◆ **Problem to work on**:
Output each line of the records below as a string in a JSON list, with one string for every line and no blank lines included.

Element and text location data

───

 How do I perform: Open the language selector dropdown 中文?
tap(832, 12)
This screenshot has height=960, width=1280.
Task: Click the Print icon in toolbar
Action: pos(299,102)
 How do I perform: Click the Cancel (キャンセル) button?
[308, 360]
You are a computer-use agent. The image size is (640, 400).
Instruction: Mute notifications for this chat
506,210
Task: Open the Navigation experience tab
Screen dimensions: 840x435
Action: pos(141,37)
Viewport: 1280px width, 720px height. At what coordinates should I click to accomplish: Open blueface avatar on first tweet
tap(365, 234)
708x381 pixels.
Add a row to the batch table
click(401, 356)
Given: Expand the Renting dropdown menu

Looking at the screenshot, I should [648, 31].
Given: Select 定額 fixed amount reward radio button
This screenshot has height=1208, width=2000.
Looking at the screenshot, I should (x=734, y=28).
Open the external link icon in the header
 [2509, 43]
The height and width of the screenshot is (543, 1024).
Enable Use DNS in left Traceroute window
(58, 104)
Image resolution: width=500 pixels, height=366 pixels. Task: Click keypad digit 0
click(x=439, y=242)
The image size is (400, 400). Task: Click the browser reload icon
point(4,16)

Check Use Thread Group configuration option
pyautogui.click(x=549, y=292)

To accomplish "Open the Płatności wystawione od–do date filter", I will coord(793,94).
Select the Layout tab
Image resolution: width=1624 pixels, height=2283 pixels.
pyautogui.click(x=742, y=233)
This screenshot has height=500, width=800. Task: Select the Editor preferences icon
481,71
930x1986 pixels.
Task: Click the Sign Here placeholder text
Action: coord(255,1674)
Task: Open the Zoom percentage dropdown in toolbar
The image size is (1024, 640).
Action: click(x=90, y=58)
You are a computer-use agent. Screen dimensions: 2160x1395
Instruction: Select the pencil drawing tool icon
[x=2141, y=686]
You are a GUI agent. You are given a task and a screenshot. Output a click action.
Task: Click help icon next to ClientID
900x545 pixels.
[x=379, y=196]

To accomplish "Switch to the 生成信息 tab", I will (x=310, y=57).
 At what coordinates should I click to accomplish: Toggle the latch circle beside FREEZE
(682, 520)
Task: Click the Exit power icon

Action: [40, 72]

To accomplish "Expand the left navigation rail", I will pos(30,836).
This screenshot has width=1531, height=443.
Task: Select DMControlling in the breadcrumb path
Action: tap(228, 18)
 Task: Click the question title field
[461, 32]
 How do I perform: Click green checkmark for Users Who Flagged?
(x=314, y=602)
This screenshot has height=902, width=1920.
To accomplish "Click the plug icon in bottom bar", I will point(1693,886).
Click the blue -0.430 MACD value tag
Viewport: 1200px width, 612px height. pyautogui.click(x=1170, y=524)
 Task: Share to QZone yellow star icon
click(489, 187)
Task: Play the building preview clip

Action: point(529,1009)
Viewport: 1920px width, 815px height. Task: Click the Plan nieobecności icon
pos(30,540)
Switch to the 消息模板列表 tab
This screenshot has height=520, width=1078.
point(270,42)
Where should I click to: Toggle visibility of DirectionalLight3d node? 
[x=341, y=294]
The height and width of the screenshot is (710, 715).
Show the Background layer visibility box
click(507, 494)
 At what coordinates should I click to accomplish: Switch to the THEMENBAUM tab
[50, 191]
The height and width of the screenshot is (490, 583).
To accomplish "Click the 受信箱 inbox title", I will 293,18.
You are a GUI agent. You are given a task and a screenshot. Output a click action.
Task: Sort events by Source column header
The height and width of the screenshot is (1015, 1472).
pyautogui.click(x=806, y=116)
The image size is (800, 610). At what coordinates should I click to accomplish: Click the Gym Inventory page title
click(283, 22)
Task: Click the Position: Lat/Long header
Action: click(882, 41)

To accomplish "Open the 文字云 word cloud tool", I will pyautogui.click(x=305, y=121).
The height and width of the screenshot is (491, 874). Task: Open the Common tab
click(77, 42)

───

◆ **The solution**:
[
  " How do I perform: Open the language selector dropdown 中文?",
  "tap(832, 12)",
  "This screenshot has height=960, width=1280.",
  "Task: Click the Print icon in toolbar",
  "Action: pos(299,102)",
  " How do I perform: Click the Cancel (キャンセル) button?",
  "[308, 360]",
  "You are a computer-use agent. The image size is (640, 400).",
  "Instruction: Mute notifications for this chat",
  "506,210",
  "Task: Open the Navigation experience tab",
  "Screen dimensions: 840x435",
  "Action: pos(141,37)",
  "Viewport: 1280px width, 720px height. At what coordinates should I click to accomplish: Open blueface avatar on first tweet",
  "tap(365, 234)",
  "708x381 pixels.",
  "Add a row to the batch table",
  "click(401, 356)",
  "Given: Expand the Renting dropdown menu",
  "Looking at the screenshot, I should [648, 31].",
  "Given: Select 定額 fixed amount reward radio button",
  "This screenshot has height=1208, width=2000.",
  "Looking at the screenshot, I should (x=734, y=28).",
  "Open the external link icon in the header",
  " [2509, 43]",
  "The height and width of the screenshot is (543, 1024).",
  "Enable Use DNS in left Traceroute window",
  "(58, 104)",
  "Image resolution: width=500 pixels, height=366 pixels. Task: Click keypad digit 0",
  "click(x=439, y=242)",
  "The image size is (400, 400). Task: Click the browser reload icon",
  "point(4,16)",
  "Check Use Thread Group configuration option",
  "pyautogui.click(x=549, y=292)",
  "To accomplish \"Open the Płatności wystawione od–do date filter\", I will coord(793,94).",
  "Select the Layout tab",
  "Image resolution: width=1624 pixels, height=2283 pixels.",
  "pyautogui.click(x=742, y=233)",
  "This screenshot has height=500, width=800. Task: Select the Editor preferences icon",
  "481,71",
  "930x1986 pixels.",
  "Task: Click the Sign Here placeholder text",
  "Action: coord(255,1674)",
  "Task: Open the Zoom percentage dropdown in toolbar",
  "The image size is (1024, 640).",
  "Action: click(x=90, y=58)",
  "You are a computer-use agent. Screen dimensions: 2160x1395",
  "Instruction: Select the pencil drawing tool icon",
  "[x=2141, y=686]",
  "You are a GUI agent. You are given a task and a screenshot. Output a click action.",
  "Task: Click help icon next to ClientID",
  "900x545 pixels.",
  "[x=379, y=196]",
  "To accomplish \"Switch to the 生成信息 tab\", I will (x=310, y=57).",
  " At what coordinates should I click to accomplish: Toggle the latch circle beside FREEZE",
  "(682, 520)",
  "Task: Click the Exit power icon",
  "Action: [40, 72]",
  "To accomplish \"Expand the left navigation rail\", I will pos(30,836).",
  "This screenshot has width=1531, height=443.",
  "Task: Select DMControlling in the breadcrumb path",
  "Action: tap(228, 18)",
  " Task: Click the question title field",
  "[461, 32]",
  " How do I perform: Click green checkmark for Users Who Flagged?",
  "(x=314, y=602)",
  "This screenshot has height=902, width=1920.",
  "To accomplish \"Click the plug icon in bottom bar\", I will point(1693,886).",
  "Click the blue -0.430 MACD value tag",
  "Viewport: 1200px width, 612px height. pyautogui.click(x=1170, y=524)",
  " Task: Share to QZone yellow star icon",
  "click(489, 187)",
  "Task: Play the building preview clip",
  "Action: point(529,1009)",
  "Viewport: 1920px width, 815px height. Task: Click the Plan nieobecności icon",
  "pos(30,540)",
  "Switch to the 消息模板列表 tab",
  "This screenshot has height=520, width=1078.",
  "point(270,42)",
  "Where should I click to: Toggle visibility of DirectionalLight3d node? ",
  "[x=341, y=294]",
  "The height and width of the screenshot is (710, 715).",
  "Show the Background layer visibility box",
  "click(507, 494)",
  " At what coordinates should I click to accomplish: Switch to the THEMENBAUM tab",
  "[50, 191]",
  "The height and width of the screenshot is (490, 583).",
  "To accomplish \"Click the 受信箱 inbox title\", I will 293,18.",
  "You are a GUI agent. You are given a task and a screenshot. Output a click action.",
  "Task: Sort events by Source column header",
  "The height and width of the screenshot is (1015, 1472).",
  "pyautogui.click(x=806, y=116)",
  "The image size is (800, 610). At what coordinates should I click to accomplish: Click the Gym Inventory page title",
  "click(283, 22)",
  "Task: Click the Position: Lat/Long header",
  "Action: click(882, 41)",
  "To accomplish \"Open the 文字云 word cloud tool\", I will pyautogui.click(x=305, y=121).",
  "The height and width of the screenshot is (491, 874). Task: Open the Common tab",
  "click(77, 42)"
]